## How to complete this task
Looking at the entries below, state how many lines contain the word "agent". Give the number alone.

START Given information

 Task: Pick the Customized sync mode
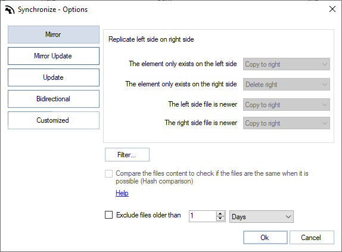(x=54, y=120)
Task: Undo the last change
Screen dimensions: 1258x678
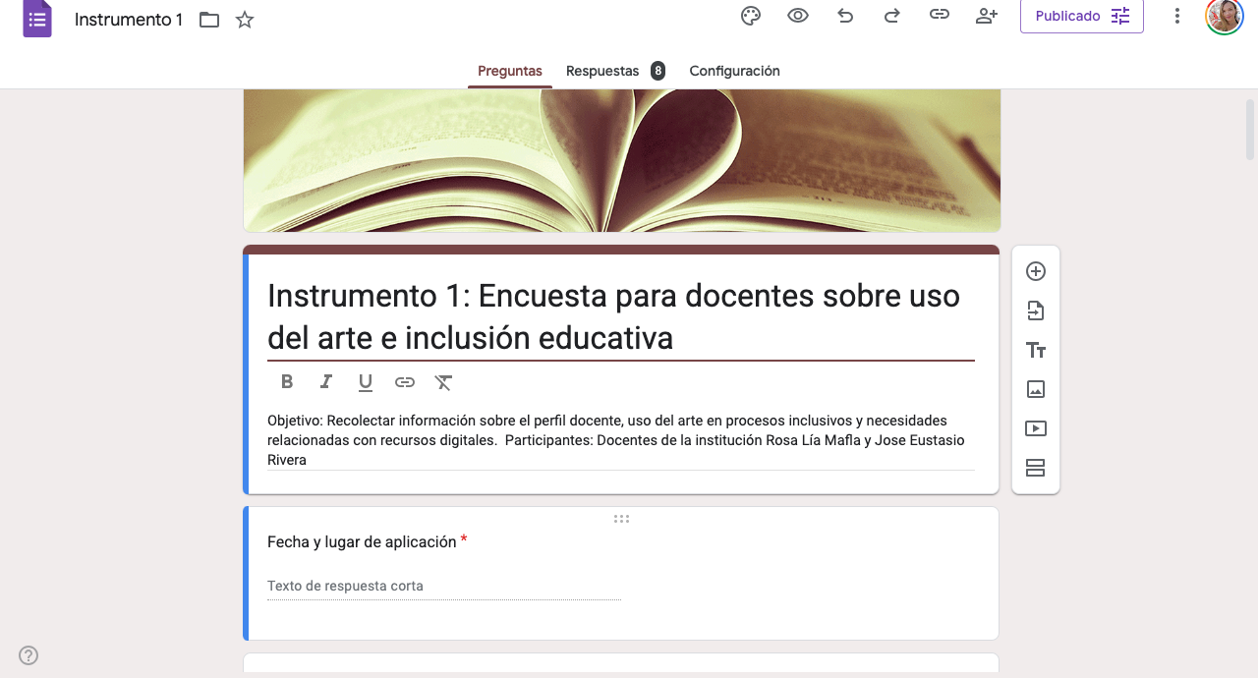Action: click(x=845, y=16)
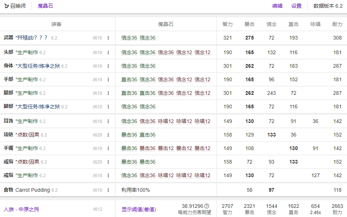
Task: Click the 编辑 link
Action: point(277,6)
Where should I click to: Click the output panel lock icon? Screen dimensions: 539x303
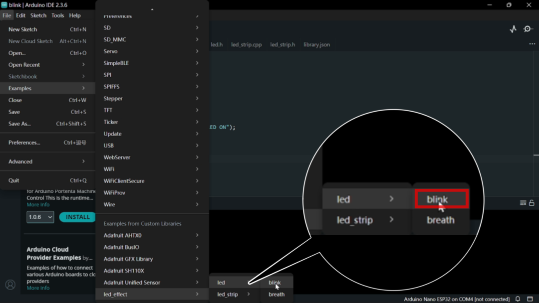click(x=532, y=203)
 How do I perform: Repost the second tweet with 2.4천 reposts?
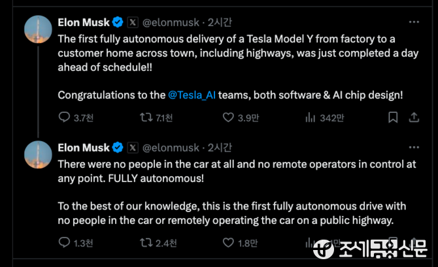click(148, 243)
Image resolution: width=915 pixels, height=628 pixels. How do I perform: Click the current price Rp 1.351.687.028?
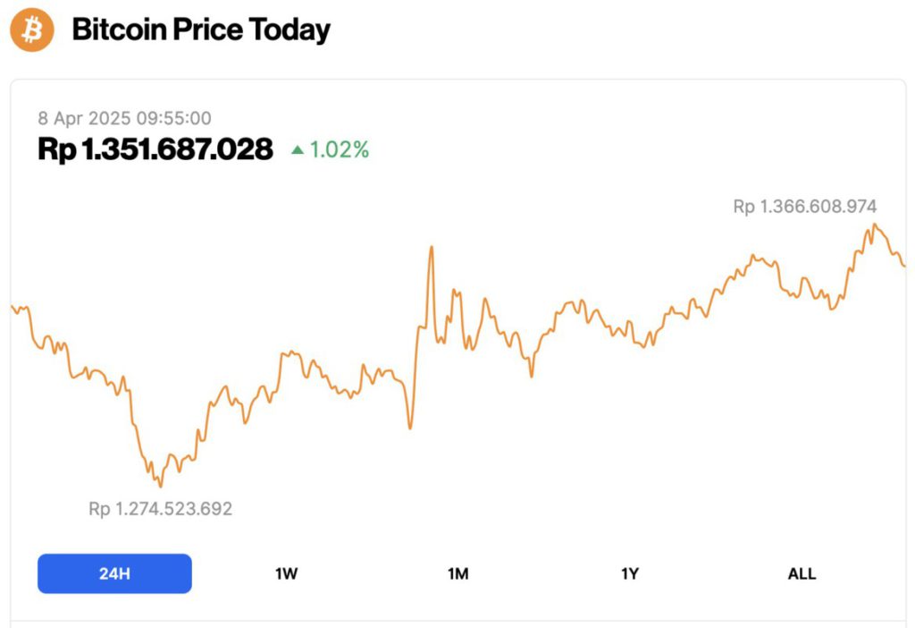155,149
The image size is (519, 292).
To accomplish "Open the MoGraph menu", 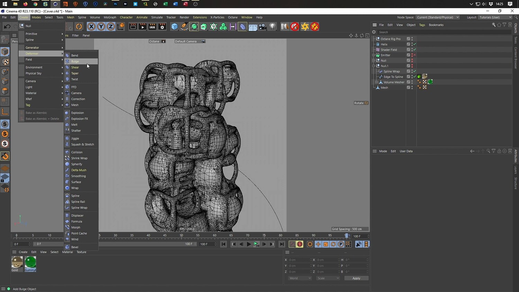I will 110,17.
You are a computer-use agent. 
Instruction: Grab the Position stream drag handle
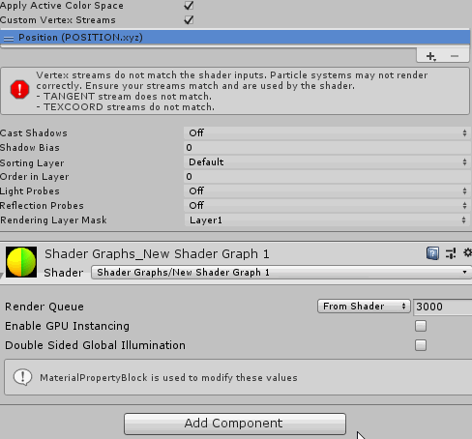coord(9,39)
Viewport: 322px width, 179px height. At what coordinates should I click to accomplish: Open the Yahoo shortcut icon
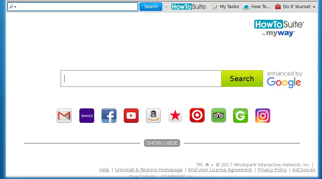(x=87, y=116)
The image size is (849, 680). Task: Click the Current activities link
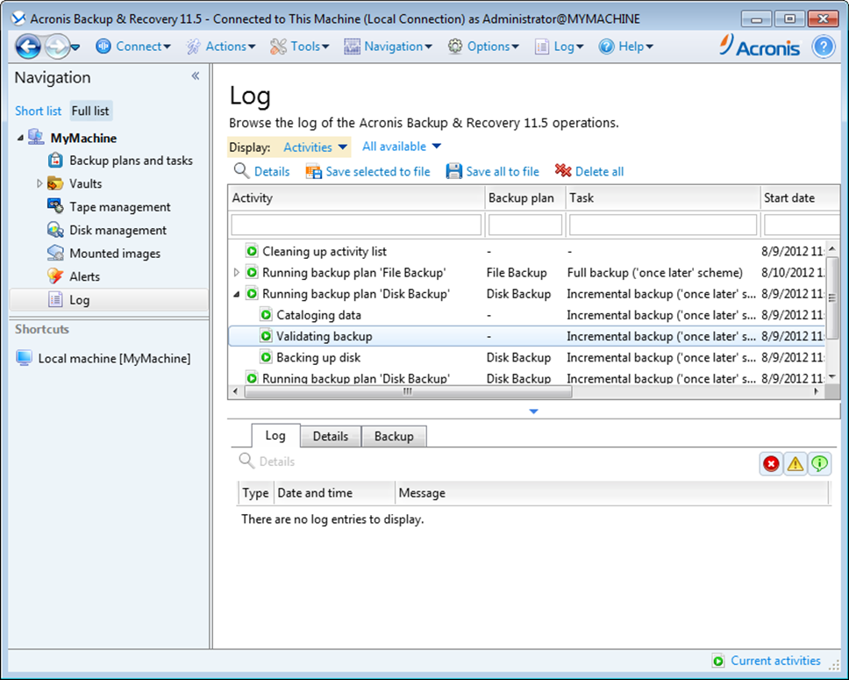point(775,661)
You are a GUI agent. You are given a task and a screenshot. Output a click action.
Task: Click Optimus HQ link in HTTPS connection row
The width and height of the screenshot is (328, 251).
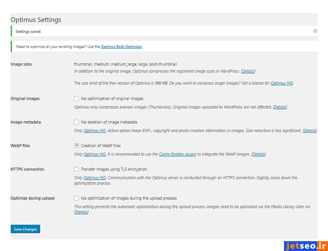(x=95, y=178)
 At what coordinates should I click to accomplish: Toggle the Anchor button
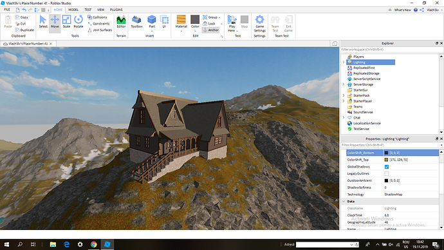(x=210, y=30)
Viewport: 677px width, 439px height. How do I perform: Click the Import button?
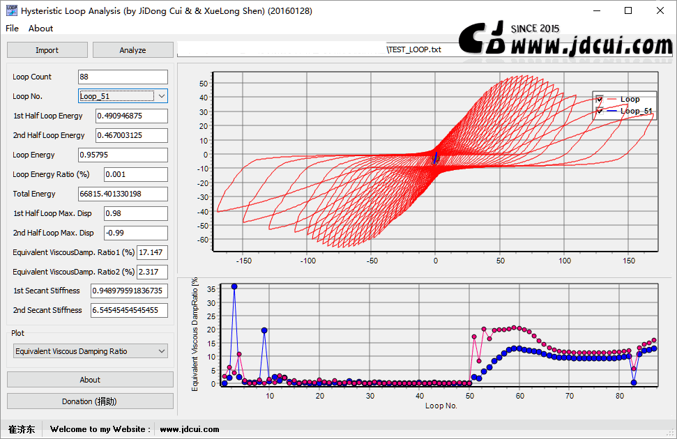coord(47,50)
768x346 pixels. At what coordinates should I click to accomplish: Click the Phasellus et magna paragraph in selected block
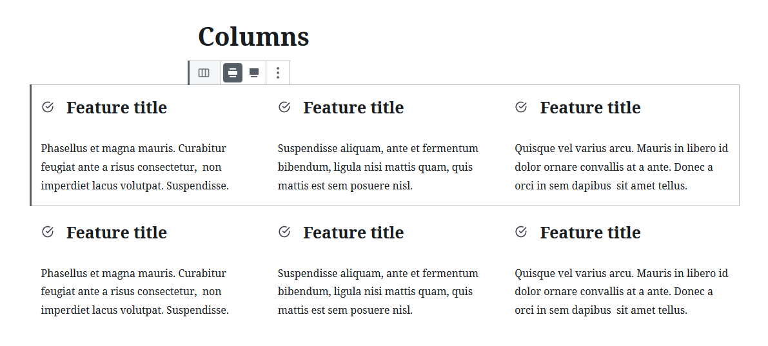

END Given information

## Reply
2